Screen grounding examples

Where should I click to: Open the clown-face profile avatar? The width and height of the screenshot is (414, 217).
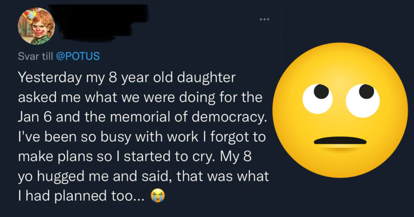36,26
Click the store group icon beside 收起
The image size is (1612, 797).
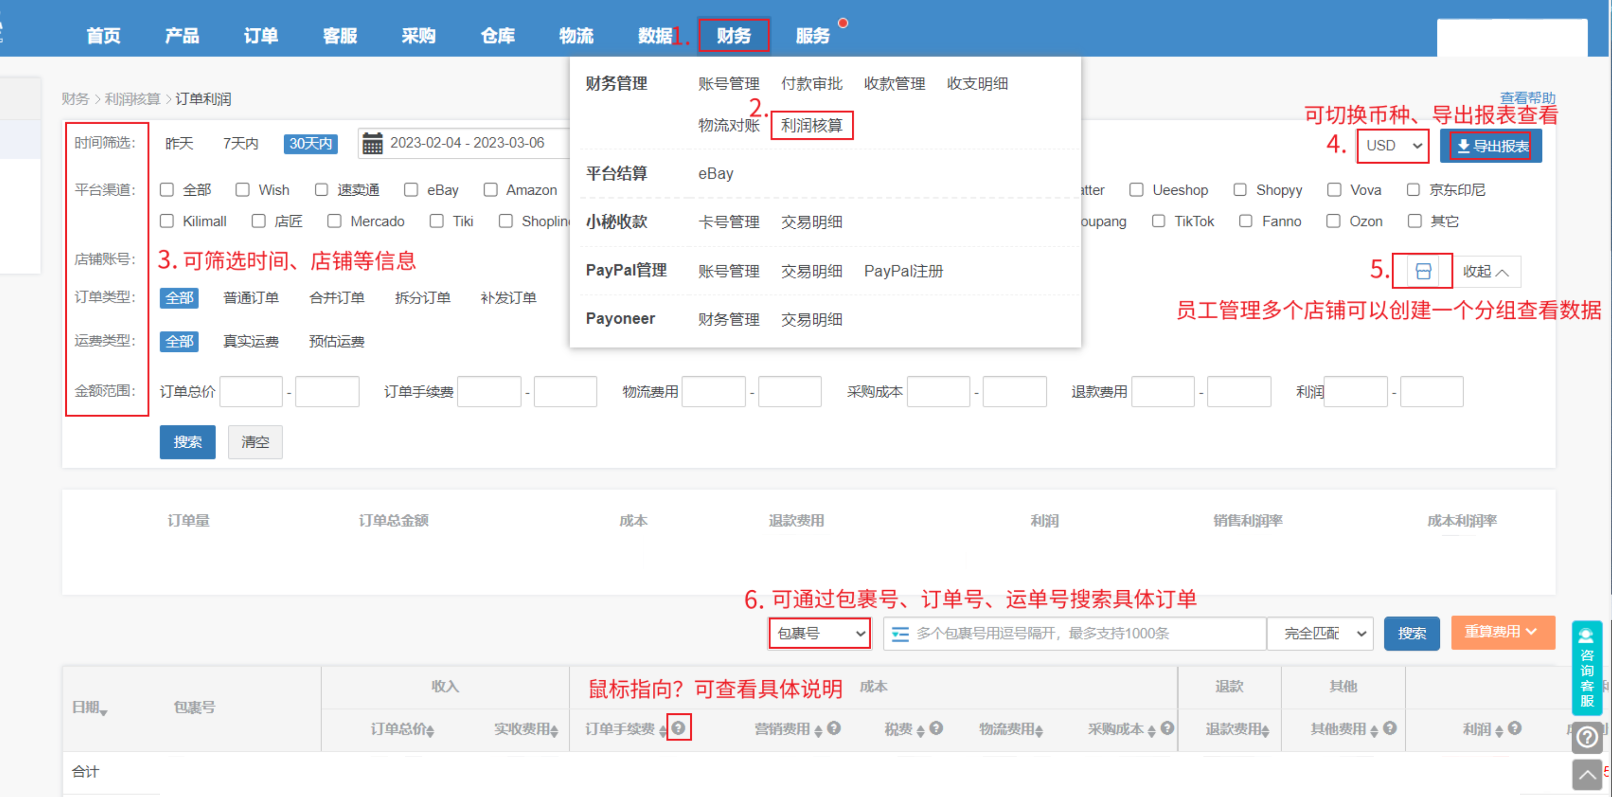coord(1422,271)
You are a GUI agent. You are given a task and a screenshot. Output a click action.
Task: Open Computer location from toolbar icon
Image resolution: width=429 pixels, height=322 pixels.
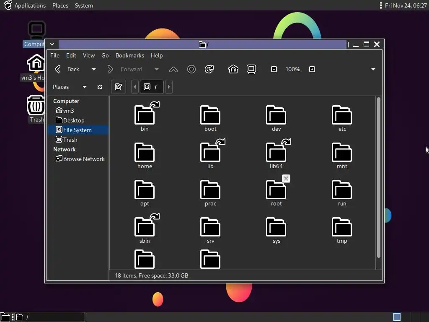pyautogui.click(x=251, y=69)
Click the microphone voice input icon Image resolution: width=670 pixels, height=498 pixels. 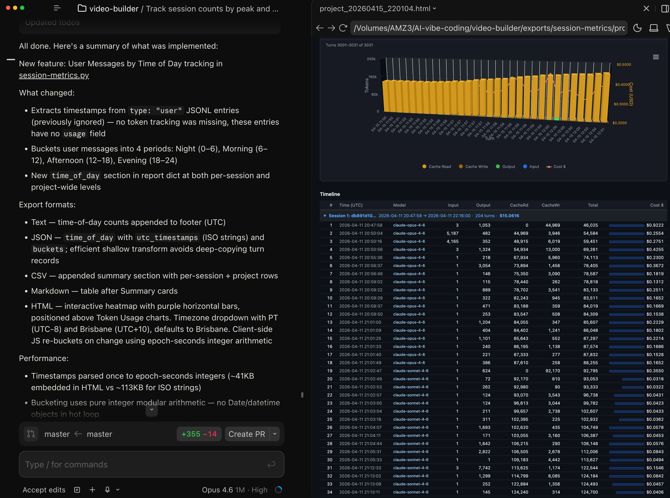(x=107, y=490)
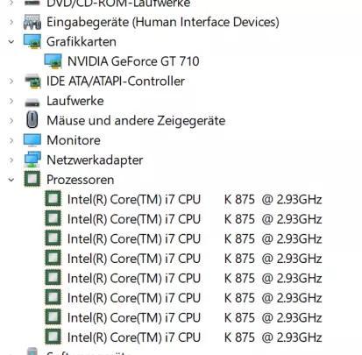
Task: Click the Prozessoren chip icon
Action: point(32,179)
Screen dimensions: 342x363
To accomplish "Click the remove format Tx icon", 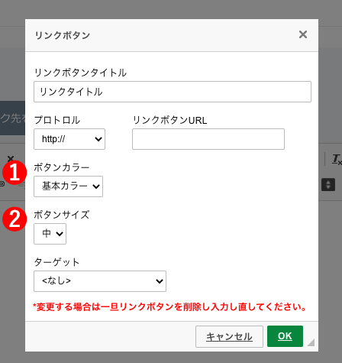I will 337,160.
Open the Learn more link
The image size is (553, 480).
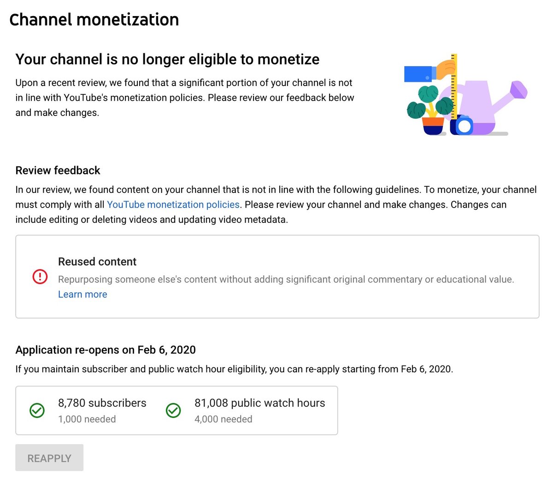[82, 294]
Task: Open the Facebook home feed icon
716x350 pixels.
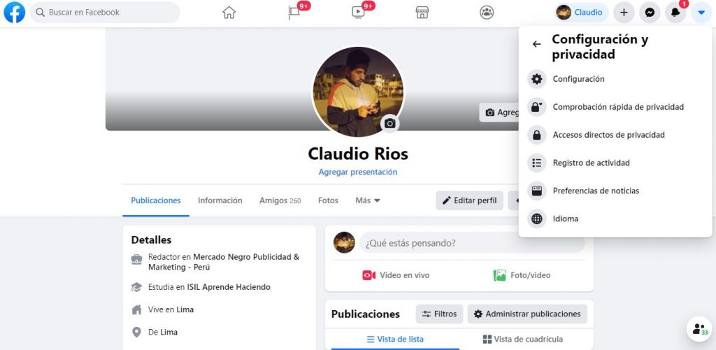Action: (229, 13)
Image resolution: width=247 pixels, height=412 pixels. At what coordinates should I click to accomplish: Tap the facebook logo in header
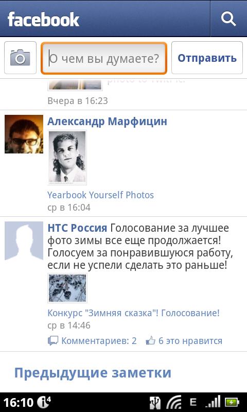click(43, 19)
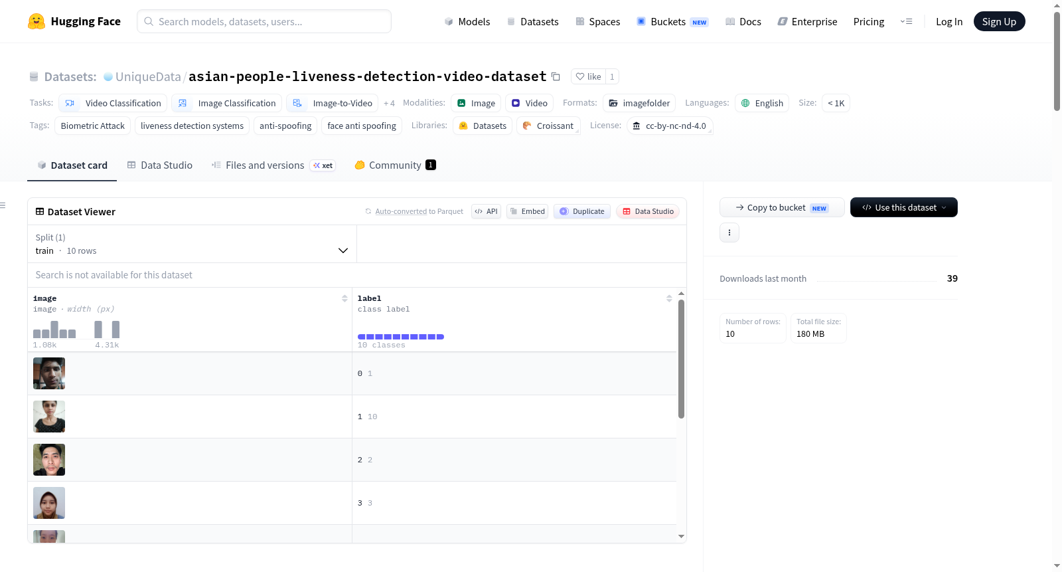1062x572 pixels.
Task: Sort the image column using sort arrows
Action: tap(344, 298)
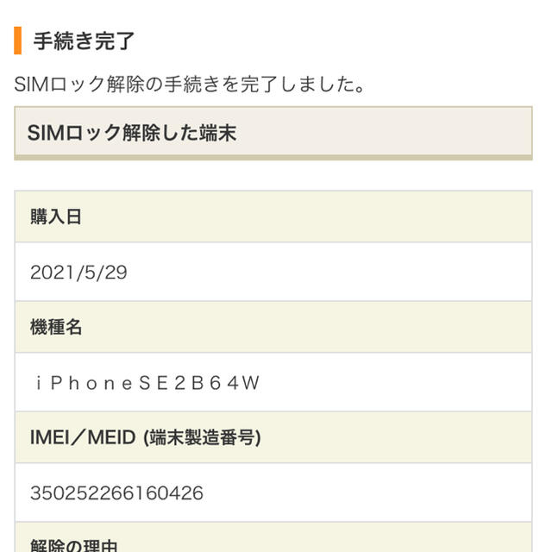Viewport: 552px width, 552px height.
Task: Click the word 完了 in the top heading
Action: (115, 41)
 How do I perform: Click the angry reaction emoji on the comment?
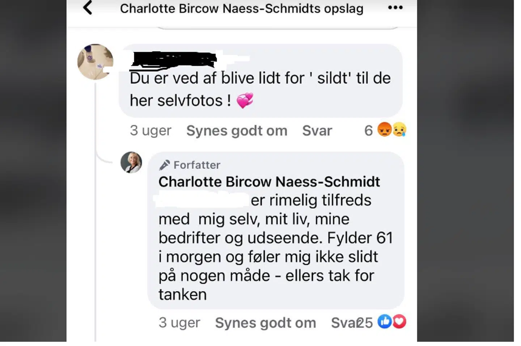[x=385, y=129]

§ **Written exercise**
Lay out the lines of the records as a JSON list of strings, one string per line with blank lines omitted, starting with the line containing "Task: Open the Facebook home feed icon" and going on through the end of the records. Leave the pictures out of the answer.

§ **Response**
[
  "Task: Open the Facebook home feed icon",
  "716x350 pixels.",
  "Action: (229, 13)",
  "Image resolution: width=247 pixels, height=412 pixels. At what coordinates should I click to accomplish: Tap the facebook logo in header",
  "click(43, 19)",
  "1062x572 pixels.",
  "Task: Sort the image column using sort arrows",
  "Action: tap(344, 298)",
  "Viewport: 552px width, 552px height.",
  "Task: Click the word 完了 in the top heading",
  "Action: (115, 41)",
  " How do I perform: Click the angry reaction emoji on the comment?",
  "[x=385, y=129]"
]